Meet the man creating a forest of food in far north Queensland
Richard Dinnen - Queensland Editor |

It takes Mike Gailer several minutes to list all the things he grows on his two-hectare block of land near Kuranda in far north Queensland.
It’s a mouth-watering recital of more than 50 varieties of fruit, including finger lime, durian, chocolate pudding fruit, mango, and longan.
And there’s six kinds of banana, all sorts of beans, spices, sweet potato, taro, and cassava, growing in what Mike hopes will one day become a self-sustaining forest of food.

“It’s something that I’ve borrowed from agroforestry. It’s called alley cropping.
“I plant my crops in curved rows that follow contour lines across the landscape.
“I’m collecting water in tiers of ditches, called swales. They’ve got overflows so when one is full it goes in to the next one, and then the next one.
“In between the swales, there are rows of leguminous plants that can fix nitrogen in the air.
“They get chopped and dropped the whole time, and their foliage is used on the rows with the crops as a mulch, transferring their nitrogen onto the crop row.”
This arrangement makes best use of water and eliminates the need for chemical fertilisers.
Mike moved to far north Queensland from Austria 14 years ago.
He wanted somewhere tropical where he could become one of the locals and grow his own food.

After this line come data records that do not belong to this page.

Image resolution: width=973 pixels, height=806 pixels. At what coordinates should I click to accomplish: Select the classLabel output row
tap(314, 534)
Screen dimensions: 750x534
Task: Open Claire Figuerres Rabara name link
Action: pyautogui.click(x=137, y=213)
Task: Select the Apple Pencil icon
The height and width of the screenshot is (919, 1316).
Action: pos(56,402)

“I definitely grow a lot of food here for myself, but I grow more than that so there might be some commercial avenues to sell some produce.
“I’ve also got an idea to produce a value-added product, chocolate coated dried exotic fruit.”
Mike bought the land three years ago, balancing his full-time job as environmental supervisor at the nearby Skyrail Rainforest Cableway with getting the farm started.
“Up to about 50 years ago, it was all cleared for cattle grazing, and then it was reclaimed by the forest over time.
“In some areas, there was quite a lot of weed intrusion, especially lantana. It took me a long time to clear the worst of it. I think I’ve got rid of about 80 per cent of it, mostly by hand.”
Alongside the physical work, there’s been an impressive amount of research and thinking.
Native plants and rainforest trees sustain food crops by nitrogen transfer, and there’s a stand of trees as a windbreak against cyclones, an ever-present possibility during the summer months.
And Mike’s looking for ways to get the wallabies, bandicoots, and scrub turkeys working with him, rather than digging up or eating some of his tastiest crops.
“I’m not exactly farming in the same way as the forest would rejuvenate.
“Would I have to plant hundreds of trees and accept a certain percentage of tree mortality?
“Or how do you farm so you can incorporate those native animals? That’s my ongoing challenge.”

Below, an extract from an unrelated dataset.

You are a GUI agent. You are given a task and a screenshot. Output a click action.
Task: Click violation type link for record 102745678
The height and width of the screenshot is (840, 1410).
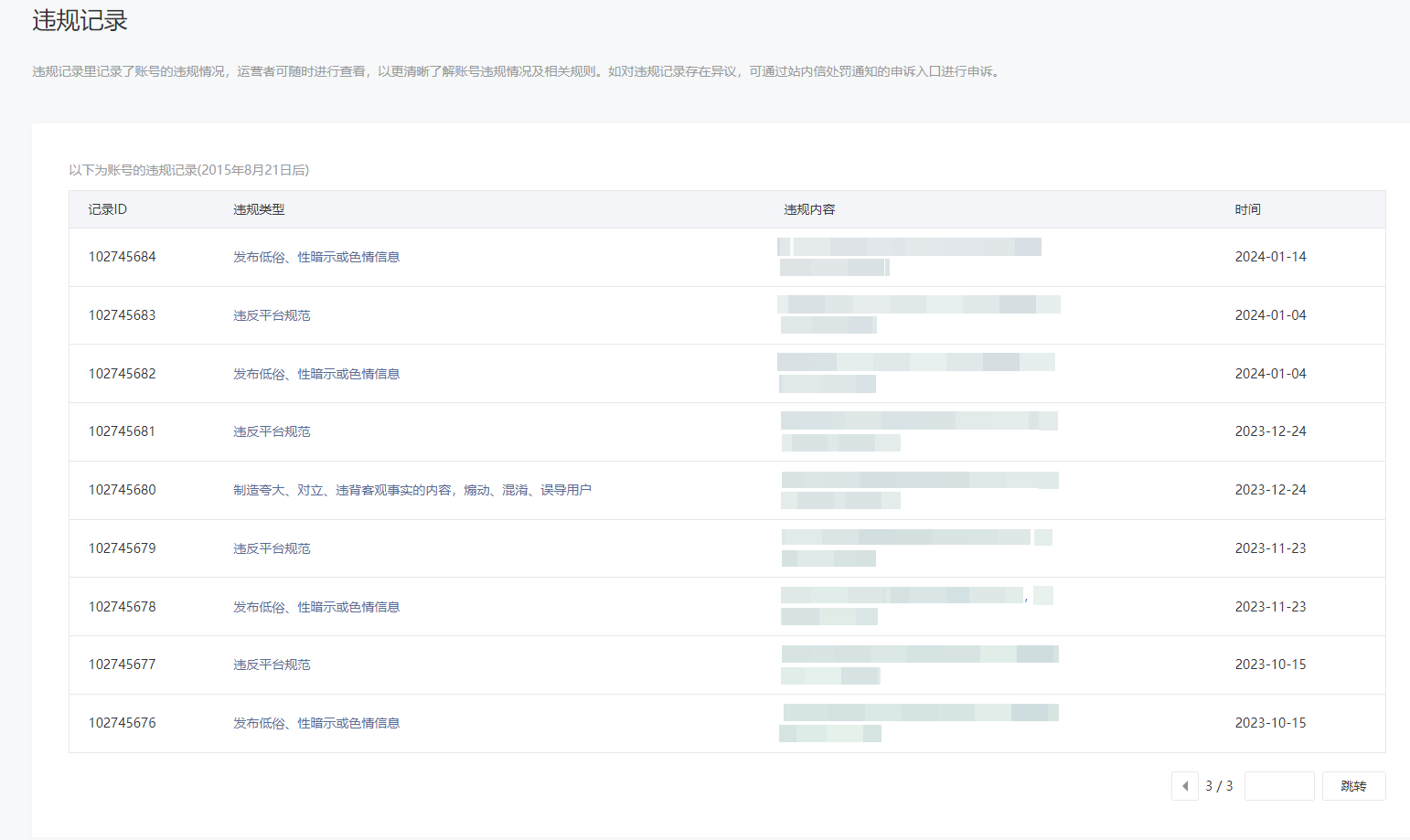tap(316, 607)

Mike does not subscribe to any one of the schools of regenerative agriculture, borrowing a bit from agroforestry, permaculture, and syntropic farming, adding his own insights and methods.
As Mike Gaia, he shares his ideas, and his questions, with thousands of people on his Gaia’s Garden in Kuranda YouTube channel.
“I’m trying to figure out how you create some sort of production system that eventually becomes self-sustaining, where you don’t have to do much anymore.
“It becomes like a natural process, where things just drop seeds everywhere and it becomes this wild food forest.
“This is probably the holy grail of permaculture.
“Mulching is one of those really essential parts, labour-intensive at first, but it will save you a lot of labour once you’ve got the soil covered.”
Long-term, Mike is working toward building a house, surrounded by his forest of edible things, a place where people come to learn and have community events.
“Working with plants, you’re out in the fresh air and the sun. That’s quite beneficial.
“You get a lot of rewards looking at things growing and being in touch with the fundamental basis of our life, which is the food that we grow and the soil it comes from.
“It’s definitely something that I want to keep doing. No matter how old I’m going to be, I’m always going to be in the garden.”